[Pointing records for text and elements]
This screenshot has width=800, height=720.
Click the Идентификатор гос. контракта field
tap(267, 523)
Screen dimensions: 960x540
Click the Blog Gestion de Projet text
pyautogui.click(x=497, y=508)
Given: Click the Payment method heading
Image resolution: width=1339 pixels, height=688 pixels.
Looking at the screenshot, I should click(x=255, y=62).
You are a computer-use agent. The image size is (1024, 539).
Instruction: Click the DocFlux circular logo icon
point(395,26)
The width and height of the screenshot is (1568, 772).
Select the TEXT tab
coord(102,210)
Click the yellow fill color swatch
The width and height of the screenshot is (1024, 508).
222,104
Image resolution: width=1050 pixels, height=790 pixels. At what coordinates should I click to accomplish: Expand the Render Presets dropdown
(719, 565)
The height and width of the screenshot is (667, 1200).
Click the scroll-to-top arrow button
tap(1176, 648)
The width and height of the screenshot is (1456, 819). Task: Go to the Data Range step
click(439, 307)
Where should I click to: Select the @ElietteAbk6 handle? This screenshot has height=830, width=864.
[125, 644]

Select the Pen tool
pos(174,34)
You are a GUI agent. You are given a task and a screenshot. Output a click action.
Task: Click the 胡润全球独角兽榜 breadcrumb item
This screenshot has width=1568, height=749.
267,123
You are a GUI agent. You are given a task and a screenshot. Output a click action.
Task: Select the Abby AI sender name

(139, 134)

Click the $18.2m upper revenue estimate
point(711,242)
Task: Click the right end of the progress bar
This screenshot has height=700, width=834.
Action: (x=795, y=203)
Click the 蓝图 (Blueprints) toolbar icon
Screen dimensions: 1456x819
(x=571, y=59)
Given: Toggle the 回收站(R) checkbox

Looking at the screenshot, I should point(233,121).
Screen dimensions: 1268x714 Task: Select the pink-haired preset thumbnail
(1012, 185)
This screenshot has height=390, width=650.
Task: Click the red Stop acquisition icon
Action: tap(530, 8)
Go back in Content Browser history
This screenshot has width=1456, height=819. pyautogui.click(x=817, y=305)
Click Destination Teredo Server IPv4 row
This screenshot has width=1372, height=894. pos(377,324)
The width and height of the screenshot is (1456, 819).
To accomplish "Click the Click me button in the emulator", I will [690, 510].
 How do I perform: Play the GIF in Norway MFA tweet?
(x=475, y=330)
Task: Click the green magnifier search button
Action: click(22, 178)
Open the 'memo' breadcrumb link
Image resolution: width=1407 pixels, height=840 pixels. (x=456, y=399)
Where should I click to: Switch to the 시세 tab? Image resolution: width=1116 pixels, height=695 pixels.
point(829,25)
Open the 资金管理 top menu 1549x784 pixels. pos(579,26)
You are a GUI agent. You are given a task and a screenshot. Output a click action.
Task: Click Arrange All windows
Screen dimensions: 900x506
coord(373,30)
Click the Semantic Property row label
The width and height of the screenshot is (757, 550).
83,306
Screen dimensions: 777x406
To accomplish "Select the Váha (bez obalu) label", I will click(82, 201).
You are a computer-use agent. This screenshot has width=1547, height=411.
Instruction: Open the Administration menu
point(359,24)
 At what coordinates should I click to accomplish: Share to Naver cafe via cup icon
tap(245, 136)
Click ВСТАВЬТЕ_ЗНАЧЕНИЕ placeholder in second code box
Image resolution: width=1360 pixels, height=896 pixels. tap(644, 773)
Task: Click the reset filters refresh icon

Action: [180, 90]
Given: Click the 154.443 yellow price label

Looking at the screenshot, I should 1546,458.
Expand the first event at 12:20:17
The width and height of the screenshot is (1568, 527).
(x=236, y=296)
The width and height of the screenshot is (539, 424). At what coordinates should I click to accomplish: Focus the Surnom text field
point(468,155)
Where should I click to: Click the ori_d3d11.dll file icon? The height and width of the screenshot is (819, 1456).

## AIM OF THE EXERCISE
Can you repeat the rows from the line with "Task: Click the reset filters refresh icon" up to and including the last line of the rows, character for character?

## TASK ANSWER
Task: Click the reset filters refresh icon

Action: [180, 90]
Given: Click the 154.443 yellow price label

Looking at the screenshot, I should 1546,458.
Expand the first event at 12:20:17
The width and height of the screenshot is (1568, 527).
(x=236, y=296)
The width and height of the screenshot is (539, 424). At what coordinates should I click to accomplish: Focus the Surnom text field
point(468,155)
Where should I click to: Click the ori_d3d11.dll file icon? The height and width of the screenshot is (819, 1456).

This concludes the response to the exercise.